A word-for-word repeat of the records below is what this calls for.

## DATASET RECORDS
----
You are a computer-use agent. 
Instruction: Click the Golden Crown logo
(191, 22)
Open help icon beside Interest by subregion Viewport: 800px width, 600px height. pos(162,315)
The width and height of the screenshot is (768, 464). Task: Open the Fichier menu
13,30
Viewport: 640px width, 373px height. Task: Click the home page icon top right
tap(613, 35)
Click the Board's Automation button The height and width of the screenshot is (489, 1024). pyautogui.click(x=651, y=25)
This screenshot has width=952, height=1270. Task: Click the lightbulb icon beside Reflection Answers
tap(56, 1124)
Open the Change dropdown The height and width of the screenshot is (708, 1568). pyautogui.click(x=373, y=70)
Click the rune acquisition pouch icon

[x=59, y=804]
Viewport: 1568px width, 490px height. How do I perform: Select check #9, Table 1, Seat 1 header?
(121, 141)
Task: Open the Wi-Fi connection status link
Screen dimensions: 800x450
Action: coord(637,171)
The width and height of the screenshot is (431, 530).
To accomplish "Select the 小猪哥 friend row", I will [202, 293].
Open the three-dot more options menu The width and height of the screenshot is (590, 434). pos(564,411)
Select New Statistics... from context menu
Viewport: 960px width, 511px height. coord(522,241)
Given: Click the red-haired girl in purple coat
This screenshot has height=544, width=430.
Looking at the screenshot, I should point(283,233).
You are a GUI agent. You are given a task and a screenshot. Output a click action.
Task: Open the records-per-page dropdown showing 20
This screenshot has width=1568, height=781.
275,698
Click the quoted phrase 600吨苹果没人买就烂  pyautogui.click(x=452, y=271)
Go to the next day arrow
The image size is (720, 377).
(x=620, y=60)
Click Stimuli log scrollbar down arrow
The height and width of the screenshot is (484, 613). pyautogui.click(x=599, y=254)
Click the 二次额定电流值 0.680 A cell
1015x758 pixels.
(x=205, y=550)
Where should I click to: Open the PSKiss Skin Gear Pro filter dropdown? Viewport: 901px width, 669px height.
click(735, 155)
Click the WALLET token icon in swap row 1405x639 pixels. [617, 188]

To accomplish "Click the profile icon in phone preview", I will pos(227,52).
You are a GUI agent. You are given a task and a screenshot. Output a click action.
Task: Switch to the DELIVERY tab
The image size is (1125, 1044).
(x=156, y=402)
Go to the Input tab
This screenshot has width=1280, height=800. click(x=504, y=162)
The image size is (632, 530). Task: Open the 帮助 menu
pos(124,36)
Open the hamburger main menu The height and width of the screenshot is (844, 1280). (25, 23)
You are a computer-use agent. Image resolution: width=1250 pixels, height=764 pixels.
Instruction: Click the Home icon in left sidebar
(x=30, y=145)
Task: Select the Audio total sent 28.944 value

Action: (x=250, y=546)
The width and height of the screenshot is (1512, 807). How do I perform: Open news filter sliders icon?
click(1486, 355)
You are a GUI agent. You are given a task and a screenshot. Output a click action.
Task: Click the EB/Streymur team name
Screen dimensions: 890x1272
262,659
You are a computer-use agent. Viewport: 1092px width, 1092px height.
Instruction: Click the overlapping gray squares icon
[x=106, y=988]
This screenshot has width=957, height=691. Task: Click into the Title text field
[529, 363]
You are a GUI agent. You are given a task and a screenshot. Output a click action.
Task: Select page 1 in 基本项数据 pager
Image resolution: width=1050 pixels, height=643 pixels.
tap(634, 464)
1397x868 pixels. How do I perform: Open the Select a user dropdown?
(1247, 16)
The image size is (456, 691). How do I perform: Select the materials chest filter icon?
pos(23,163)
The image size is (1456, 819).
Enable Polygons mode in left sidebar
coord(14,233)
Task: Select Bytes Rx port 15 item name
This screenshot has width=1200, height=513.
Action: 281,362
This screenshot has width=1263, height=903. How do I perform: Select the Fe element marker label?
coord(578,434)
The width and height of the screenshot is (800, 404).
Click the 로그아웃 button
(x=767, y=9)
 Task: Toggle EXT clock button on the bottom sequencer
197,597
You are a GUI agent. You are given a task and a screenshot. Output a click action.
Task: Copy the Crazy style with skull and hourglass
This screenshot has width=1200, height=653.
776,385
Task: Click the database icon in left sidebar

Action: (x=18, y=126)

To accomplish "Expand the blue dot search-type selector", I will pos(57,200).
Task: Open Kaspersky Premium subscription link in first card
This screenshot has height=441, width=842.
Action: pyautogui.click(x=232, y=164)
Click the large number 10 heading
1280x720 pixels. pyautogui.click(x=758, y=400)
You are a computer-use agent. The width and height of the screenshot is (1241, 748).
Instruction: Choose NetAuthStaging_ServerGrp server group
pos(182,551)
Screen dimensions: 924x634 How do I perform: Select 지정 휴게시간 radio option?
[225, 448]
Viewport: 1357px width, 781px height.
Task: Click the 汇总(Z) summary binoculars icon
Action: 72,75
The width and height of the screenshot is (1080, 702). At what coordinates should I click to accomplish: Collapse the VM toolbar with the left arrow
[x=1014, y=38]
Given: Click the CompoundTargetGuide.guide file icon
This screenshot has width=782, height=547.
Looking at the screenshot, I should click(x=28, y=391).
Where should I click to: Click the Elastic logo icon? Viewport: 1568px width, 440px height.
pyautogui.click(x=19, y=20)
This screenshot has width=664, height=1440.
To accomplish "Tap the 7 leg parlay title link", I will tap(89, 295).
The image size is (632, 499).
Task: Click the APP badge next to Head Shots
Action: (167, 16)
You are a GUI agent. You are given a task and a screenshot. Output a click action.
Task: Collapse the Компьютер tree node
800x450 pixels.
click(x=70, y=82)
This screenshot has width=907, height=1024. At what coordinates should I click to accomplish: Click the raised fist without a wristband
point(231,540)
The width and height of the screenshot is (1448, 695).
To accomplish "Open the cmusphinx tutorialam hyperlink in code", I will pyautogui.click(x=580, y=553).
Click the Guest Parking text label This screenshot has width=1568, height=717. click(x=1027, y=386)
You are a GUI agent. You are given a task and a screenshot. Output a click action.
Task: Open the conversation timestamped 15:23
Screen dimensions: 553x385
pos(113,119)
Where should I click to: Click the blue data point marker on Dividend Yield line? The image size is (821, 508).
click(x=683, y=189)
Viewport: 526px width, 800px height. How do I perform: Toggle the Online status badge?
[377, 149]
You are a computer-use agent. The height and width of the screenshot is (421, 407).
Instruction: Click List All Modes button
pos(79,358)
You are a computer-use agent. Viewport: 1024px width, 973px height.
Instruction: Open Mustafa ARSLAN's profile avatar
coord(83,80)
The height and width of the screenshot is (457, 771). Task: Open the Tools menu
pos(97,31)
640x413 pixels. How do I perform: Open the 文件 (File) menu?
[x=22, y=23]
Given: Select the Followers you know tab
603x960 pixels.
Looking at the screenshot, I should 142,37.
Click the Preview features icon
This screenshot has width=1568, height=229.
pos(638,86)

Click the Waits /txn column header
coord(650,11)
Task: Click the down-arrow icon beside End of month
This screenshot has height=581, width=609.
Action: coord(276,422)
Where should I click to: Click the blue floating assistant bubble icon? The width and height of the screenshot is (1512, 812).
----
## TASK SOLUTION
You are a computer-use agent. 
Instruction: Click the Golden Crown logo
(191, 22)
Open help icon beside Interest by subregion Viewport: 800px width, 600px height. pos(162,315)
The width and height of the screenshot is (768, 464). Task: Open the Fichier menu
13,30
Viewport: 640px width, 373px height. Task: Click the home page icon top right
tap(613, 35)
Click the Board's Automation button The height and width of the screenshot is (489, 1024). pyautogui.click(x=651, y=25)
This screenshot has width=952, height=1270. Task: Click the lightbulb icon beside Reflection Answers
tap(56, 1124)
Open the Change dropdown The height and width of the screenshot is (708, 1568). pyautogui.click(x=373, y=70)
Click the rune acquisition pouch icon

[x=59, y=804]
Viewport: 1568px width, 490px height. How do I perform: Select check #9, Table 1, Seat 1 header?
(121, 141)
Task: Open the Wi-Fi connection status link
Screen dimensions: 800x450
Action: coord(637,171)
The width and height of the screenshot is (431, 530).
To accomplish "Select the 小猪哥 friend row", I will [202, 293].
Open the three-dot more options menu The width and height of the screenshot is (590, 434). pos(564,411)
Select New Statistics... from context menu
Viewport: 960px width, 511px height. coord(522,241)
Given: Click the red-haired girl in purple coat
This screenshot has height=544, width=430.
Looking at the screenshot, I should point(283,233).
You are a GUI agent. You are given a task and a screenshot. Output a click action.
Task: Open the records-per-page dropdown showing 20
This screenshot has width=1568, height=781.
275,698
Click the quoted phrase 600吨苹果没人买就烂  pyautogui.click(x=452, y=271)
Go to the next day arrow
The image size is (720, 377).
(x=620, y=60)
Click Stimuli log scrollbar down arrow
The height and width of the screenshot is (484, 613). pyautogui.click(x=599, y=254)
Click the 二次额定电流值 0.680 A cell
1015x758 pixels.
(x=205, y=550)
Where should I click to: Open the PSKiss Skin Gear Pro filter dropdown? Viewport: 901px width, 669px height.
click(735, 155)
Click the WALLET token icon in swap row 1405x639 pixels. [617, 188]

To accomplish "Click the profile icon in phone preview", I will pos(227,52).
You are a GUI agent. You are given a task and a screenshot. Output a click action.
Task: Switch to the DELIVERY tab
The image size is (1125, 1044).
(x=156, y=402)
Go to the Input tab
This screenshot has width=1280, height=800. click(x=504, y=162)
The image size is (632, 530). Task: Open the 帮助 menu
pos(124,36)
Open the hamburger main menu The height and width of the screenshot is (844, 1280). (25, 23)
You are a computer-use agent. Image resolution: width=1250 pixels, height=764 pixels.
Instruction: Click the Home icon in left sidebar
(x=30, y=145)
Task: Select the Audio total sent 28.944 value

Action: (x=250, y=546)
The width and height of the screenshot is (1512, 807). How do I perform: Open news filter sliders icon?
click(1486, 355)
You are a GUI agent. You are given a task and a screenshot. Output a click action.
Task: Click the EB/Streymur team name
Screen dimensions: 890x1272
262,659
You are a computer-use agent. Viewport: 1092px width, 1092px height.
Instruction: Click the overlapping gray squares icon
[x=106, y=988]
This screenshot has width=957, height=691. Task: Click into the Title text field
[529, 363]
You are a GUI agent. You are given a task and a screenshot. Output a click action.
Task: Select page 1 in 基本项数据 pager
Image resolution: width=1050 pixels, height=643 pixels.
tap(634, 464)
1397x868 pixels. How do I perform: Open the Select a user dropdown?
(1247, 16)
The image size is (456, 691). How do I perform: Select the materials chest filter icon?
pos(23,163)
The image size is (1456, 819).
Enable Polygons mode in left sidebar
coord(14,233)
Task: Select Bytes Rx port 15 item name
This screenshot has width=1200, height=513.
Action: 281,362
This screenshot has width=1263, height=903. How do I perform: Select the Fe element marker label?
coord(578,434)
The width and height of the screenshot is (800, 404).
Click the 로그아웃 button
(x=767, y=9)
 Task: Toggle EXT clock button on the bottom sequencer
197,597
You are a GUI agent. You are given a task and a screenshot. Output a click action.
Task: Copy the Crazy style with skull and hourglass
This screenshot has width=1200, height=653.
776,385
Task: Click the database icon in left sidebar

Action: (x=18, y=126)

To accomplish "Expand the blue dot search-type selector", I will pos(57,200).
Task: Open Kaspersky Premium subscription link in first card
This screenshot has height=441, width=842.
Action: pyautogui.click(x=232, y=164)
Click the large number 10 heading
1280x720 pixels. pyautogui.click(x=758, y=400)
You are a computer-use agent. The width and height of the screenshot is (1241, 748).
Instruction: Choose NetAuthStaging_ServerGrp server group
pos(182,551)
Screen dimensions: 924x634 How do I perform: Select 지정 휴게시간 radio option?
[225, 448]
Viewport: 1357px width, 781px height.
Task: Click the 汇总(Z) summary binoculars icon
Action: 72,75
The width and height of the screenshot is (1080, 702). At what coordinates should I click to accomplish: Collapse the VM toolbar with the left arrow
[x=1014, y=38]
Given: Click the CompoundTargetGuide.guide file icon
This screenshot has width=782, height=547.
Looking at the screenshot, I should click(x=28, y=391).
Where should I click to: Click the Elastic logo icon? Viewport: 1568px width, 440px height.
pyautogui.click(x=19, y=20)
This screenshot has width=664, height=1440.
To accomplish "Tap the 7 leg parlay title link", I will tap(89, 295).
The image size is (632, 499).
Task: Click the APP badge next to Head Shots
Action: (167, 16)
You are a GUI agent. You are given a task and a screenshot. Output a click action.
Task: Collapse the Компьютер tree node
800x450 pixels.
click(x=70, y=82)
This screenshot has width=907, height=1024. At what coordinates should I click to accomplish: Click the raised fist without a wristband
point(231,540)
The width and height of the screenshot is (1448, 695).
To accomplish "Open the cmusphinx tutorialam hyperlink in code", I will pyautogui.click(x=580, y=553).
Click the Guest Parking text label This screenshot has width=1568, height=717. click(x=1027, y=386)
You are a GUI agent. You are given a task and a screenshot. Output a click action.
Task: Open the conversation timestamped 15:23
Screen dimensions: 553x385
pos(113,119)
Where should I click to: Click the blue data point marker on Dividend Yield line? The image size is (821, 508).
click(x=683, y=189)
Viewport: 526px width, 800px height. How do I perform: Toggle the Online status badge?
[377, 149]
You are a computer-use agent. The height and width of the screenshot is (421, 407).
Instruction: Click List All Modes button
pos(79,358)
You are a computer-use agent. Viewport: 1024px width, 973px height.
Instruction: Open Mustafa ARSLAN's profile avatar
coord(83,80)
The height and width of the screenshot is (457, 771). Task: Open the Tools menu
pos(97,31)
640x413 pixels. How do I perform: Open the 文件 (File) menu?
[x=22, y=23]
Given: Select the Followers you know tab
603x960 pixels.
Looking at the screenshot, I should 142,37.
Click the Preview features icon
This screenshot has width=1568, height=229.
pos(638,86)

Click the Waits /txn column header
coord(650,11)
Task: Click the down-arrow icon beside End of month
This screenshot has height=581, width=609.
Action: coord(276,422)
Where should I click to: Click the blue floating assistant bubble icon? The width and height of the screenshot is (1512, 812).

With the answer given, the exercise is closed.